Friday, November 4, 2011

Rainbows


The vibrant colors of the rainbow were perfectly outlined against the slate gray sky. Trees across the lake looked orange and purple through the vertical leg of the rainbow that ended precisely at our boat landing. It’s so rare to actually get to see the end of a rainbow, and even more rare for it to end precisely in your own yard! Watching the liquid silver surface of the lake as it reflected leaden clouds and skeleton trees, I decided that it had been too long since I’d paddled. 

As I dug out long underwear and put on thick wool socks, I noticed a change in the sound. Looking out I could see thick raindrops falling heavy and straight. After a second they became bigger and white, and bounced when they hit the ground! I paused a moment in my dressing to check the weather radar – the storm was no bigger than Lake Namakagon itself, a tiny green blip on the screen. By the time I had my dry top, spray skirt and life jacket on, the small white chunks of graupel were melting in the grass.

Graupel is one of my favorite early winter phenomena. It must have been cold enough to form snowflakes in the upper atmosphere, and as the flakes fell they encountered supercooled water droplets. Special atmospheric conditions (don’t ask me which ones!) allow the drops to remain liquid even below the normal freezing point of 32 degrees. When the droplets contact the snowflakes, they stick on. This process is known as accretion. Although graupel looks like small hail, it is much softer and more irregularly shaped. The first snows of the year are often graupel, and it looks like millions of tiny snowballs are falling from the sky!

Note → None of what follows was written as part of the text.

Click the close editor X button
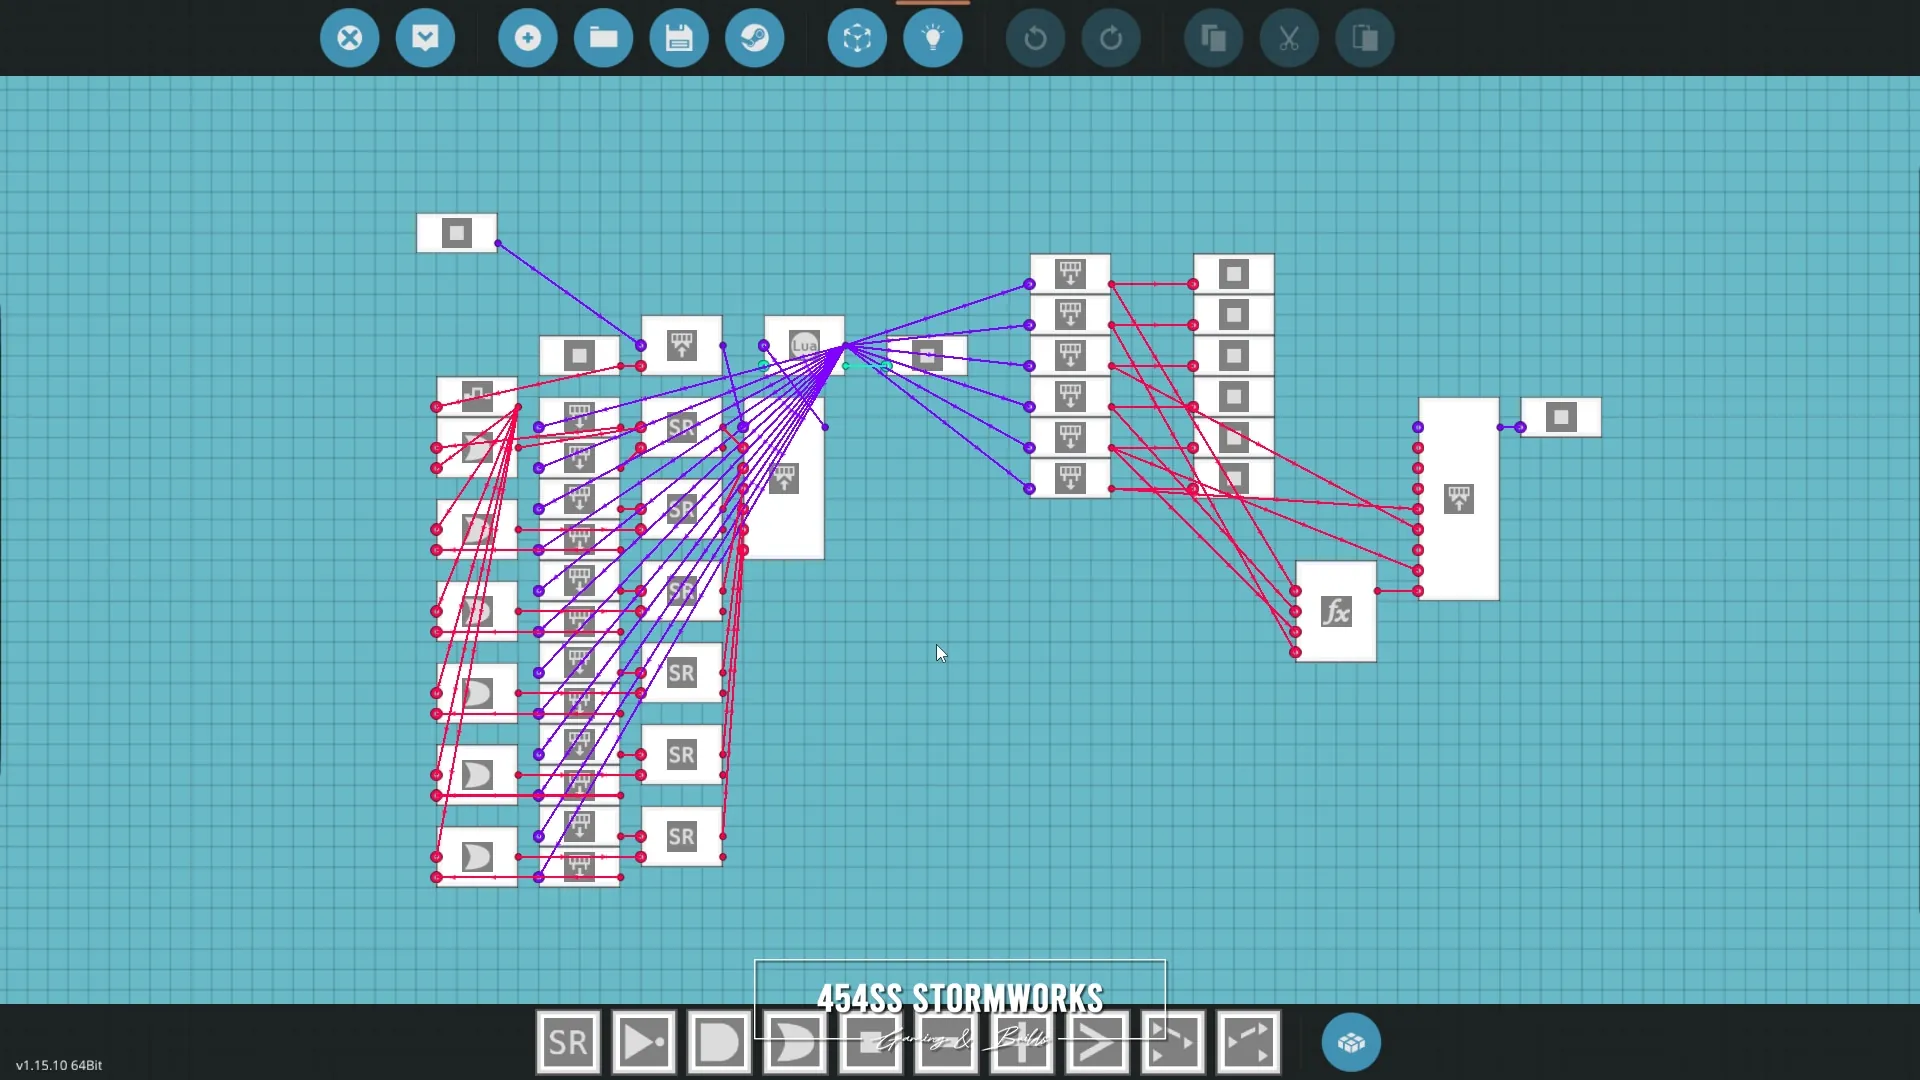1920x1080 pixels. click(349, 38)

The maple leaves on the path were just wet, and the precipitation dwindled to a light mist as I hauled my kayak down to the shore. I bought it precisely for times like this – when I want to go out on the water NOW, without having to convince someone to help paddle my favorite canoe. Even the cold and wet aren’t a problem with a waterproof top and an insulating life jacket. The spray skirt holds in my heat and keeps out the rain. Do you have a similar scheme for independence? 

I paddled slowly out into the lake, admiring the wispy pink and purple clouds of sunset. Delicate birch twigs and feathery white pine branches reached up to tickle the underbelly of sky. The water surface was still thick with green algae. This late-season algae bloom may be caused by the lake’s “fall turnover.” During the summer, sun-warmed surface waters don’t mix much with the cold, dense bottom water. As the season cools and winds increase, the two layers start to mix again – the “turning over.” Nutrient-rich bottom waters are brought to the surface, stimulating algae to grow in the sunlight. A melon-colored birch leaf floats among the bright green film. Life and death are never-ending cycles.

Across the channel on Burgundy Point I glide into a little boggy bay. The dried leaves of Sparganium (a group of plants commonly called bur-reeds because of their spiky seed heads) stand guard at the entrance, and the ragged leaves of dying water lilies cling to the surface. The bow of my kayak slips in among the wiry stems of alder, leatherleaf, and sweet gale with its tiny cone-like buds all ready for next spring. Just beyond stands a clump of Carex lacustris, or lake sedge. Its long spikes of seeds bend gracefully among half-green leaves. Further in I can see the small spires of black spruce and golden tamaracks.  

With the nose of my kayak stuck in the weeds, my own nose is enjoying immensely the fresh, sweet, damp, cool smells of fall. “It begins/to rain, /it begins/to smell like the bodies/of flowers” (From Rain by Mary Oliver).

Despite the cold, and the wet, and the melancholy of death and dormancy, autumn is a lovely time of year. Although I barely paddled half a mile, I found plenty of treasure at the end of my rainbow. We’ve had lots of rainbows lately, what treasures have you found?